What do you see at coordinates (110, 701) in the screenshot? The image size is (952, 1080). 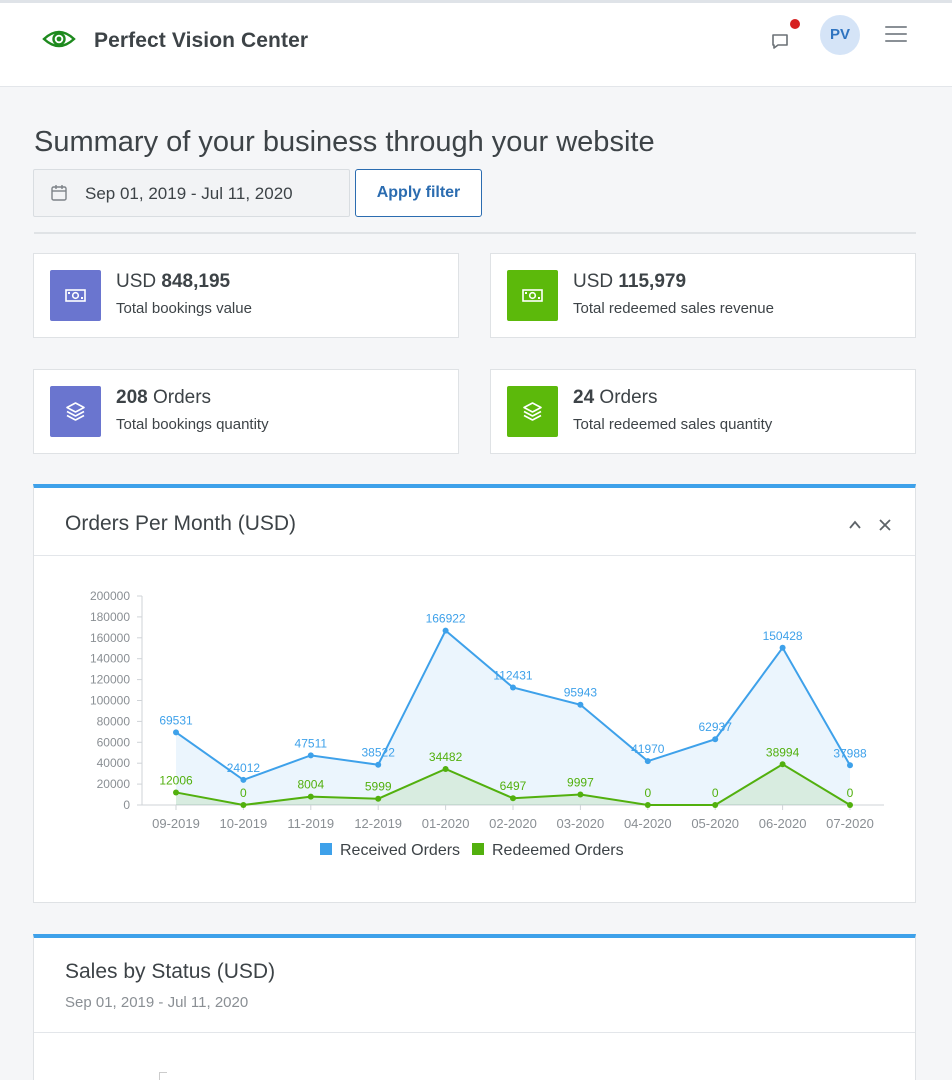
***
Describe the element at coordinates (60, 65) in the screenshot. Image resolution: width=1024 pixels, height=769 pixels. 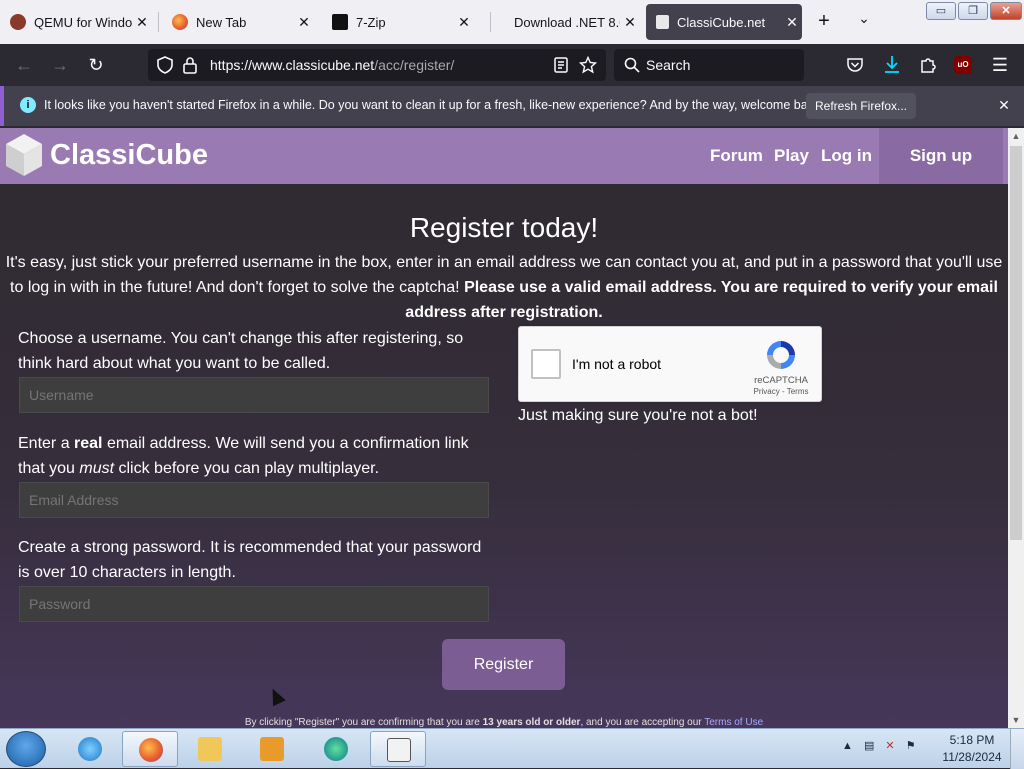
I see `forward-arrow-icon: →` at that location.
***
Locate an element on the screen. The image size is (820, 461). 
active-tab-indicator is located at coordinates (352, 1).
***
Activity: Lay out the records as a Markdown table with the columns No. and Text, starting with the line that contains "Locate an element" and going on through the line that contains "active-tab-indicator is located". Give each line its own row, and leave out any blank lines.

Solution for this problem:
| No. | Text |
|---|---|
| 1 | Locate an element on the screen. The image size is (820, 461).  |
| 2 | active-tab-indicator is located at coordinates (352, 1). |